Bien sûr, si la parole des membres de cette instance doit peser autant que celle de tout autre acteur dans les phases de réflexion, elle ne saurait être que consultative dans les phases de décision. Et elle ne peut s’appliquer qu’aux sujets qui ne relèvent pas de la confidentialité.

 

Le siège du Juste occupé aussi par les jeunes

Mais, en ces temps nouveaux où l’information circule comme la lumière et où plus personne n’est légitime, les séniors ne le sont plus non plus. Le siège du Juste ne peut donc leur être laissé en monopole : il doit aussi être composé d’un Collège des jeunes qui donne une place à l’étonnement des nouveaux entrants dans la vie active et citoyenne. Sans barrières mentales, leur bon sens encore candide leur permet, à eux aussi, de dire des vérités qui ouvrent des perspectives complémentaires.

 

Ainsi, les savoirs, idées et énergies des plus sages et des plus jeunes d’entre nous ne seraient plus passés en pure perte comme c’est trop souvent le cas aujourd’hui. Cette nouvelle formule des Etats généraux composés de trois ordres (actifs, sages, jeunes) constituerait un renouveau des relations intergénérationnelles et réconcilierait les séniors, les jeunes, l’entreprise et la société.

 

 

Le Cv citoyen

Les retraités et les jeunes qui le souhaitent pourraient ainsi assumer une responsabilité nouvelle au sein de tous les types d’organisations, sans pour autant occuper les places des actifs non retraités. Cet engagement dans la sagesse et le temps qui y est passé devrait être mémorisé dans le Cv citoyen, puis valorisé dans les points retraites. Il devrait aussi être rapproché des comptes déjà existants dans le compte personnel d’activité (Compte personnel de prévention, Compte d’engagement citoyen et Compte personnel de formation). Cela permettrait notamment de traduire la reconnaissance de toute activité socialement utile par l’attribution de points au compte engagement citoyen et une transférabilité de ces points vers le compte personnel de carrière.

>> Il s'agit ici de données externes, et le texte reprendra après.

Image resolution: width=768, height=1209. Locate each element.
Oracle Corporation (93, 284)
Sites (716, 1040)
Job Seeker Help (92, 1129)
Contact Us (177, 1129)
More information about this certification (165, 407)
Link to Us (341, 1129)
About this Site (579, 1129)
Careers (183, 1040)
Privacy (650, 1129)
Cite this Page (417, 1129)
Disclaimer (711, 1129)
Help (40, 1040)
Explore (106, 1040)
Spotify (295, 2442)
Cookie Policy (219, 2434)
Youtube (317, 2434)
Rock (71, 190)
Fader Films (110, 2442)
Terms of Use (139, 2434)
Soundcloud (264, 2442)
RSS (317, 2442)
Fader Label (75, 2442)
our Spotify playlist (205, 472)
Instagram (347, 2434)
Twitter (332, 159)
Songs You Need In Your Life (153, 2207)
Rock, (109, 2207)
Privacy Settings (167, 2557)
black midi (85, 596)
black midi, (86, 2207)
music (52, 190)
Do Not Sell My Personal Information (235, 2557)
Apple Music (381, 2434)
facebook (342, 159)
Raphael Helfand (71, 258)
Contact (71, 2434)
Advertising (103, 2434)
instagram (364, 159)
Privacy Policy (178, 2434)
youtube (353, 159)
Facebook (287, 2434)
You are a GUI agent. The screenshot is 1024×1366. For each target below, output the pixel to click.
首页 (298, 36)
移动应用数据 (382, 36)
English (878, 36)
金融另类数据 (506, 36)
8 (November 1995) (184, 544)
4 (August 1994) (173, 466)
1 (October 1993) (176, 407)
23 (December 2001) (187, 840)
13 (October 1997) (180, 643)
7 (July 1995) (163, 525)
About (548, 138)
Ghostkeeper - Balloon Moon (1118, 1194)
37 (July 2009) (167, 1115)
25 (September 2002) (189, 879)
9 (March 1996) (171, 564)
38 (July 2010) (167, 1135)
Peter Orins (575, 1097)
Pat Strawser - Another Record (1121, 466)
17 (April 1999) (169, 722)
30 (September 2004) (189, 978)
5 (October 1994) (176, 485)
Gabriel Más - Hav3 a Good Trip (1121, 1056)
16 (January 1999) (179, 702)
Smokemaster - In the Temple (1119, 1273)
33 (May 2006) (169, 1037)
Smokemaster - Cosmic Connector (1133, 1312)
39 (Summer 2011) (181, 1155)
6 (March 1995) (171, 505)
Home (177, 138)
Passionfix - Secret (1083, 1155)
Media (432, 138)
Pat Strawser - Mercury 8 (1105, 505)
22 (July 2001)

Installer cette nouvelle instance dans les entreprises et les collectivités publiques ouvrira la nécessité de faire converger d’autres sujets stratégiques pour notre vivre ensemble et notre réussir ensemble : l’innovation, la cessation progressive d’activité, le lien au travail, l’organisation interne, l’inclusion de tous (jeunes/vieux, femmes/hommes, religions/origines…), la gestion des talents et compétences, le tutorat, le mode managérial, l’animation de la réflexion collective, ou encore la valorisation de l’engagement et du temps citoyen (y compris dans les points retraite)… Surtout, cela permettra d’aborder tous les sujets avec plus de sérénité, d’imagination et d’ouverture d’esprit.

 

Pour faire société, chacun doit occuper la place qui est la sienne, voilà celle des retraités : le siège du Juste !

 

 

è Propositions

 

1.    Obligation d’une Séance thématique du Conseil Economique et Social des entreprises sur le recrutement et le maintien dans l’emploi des séniors.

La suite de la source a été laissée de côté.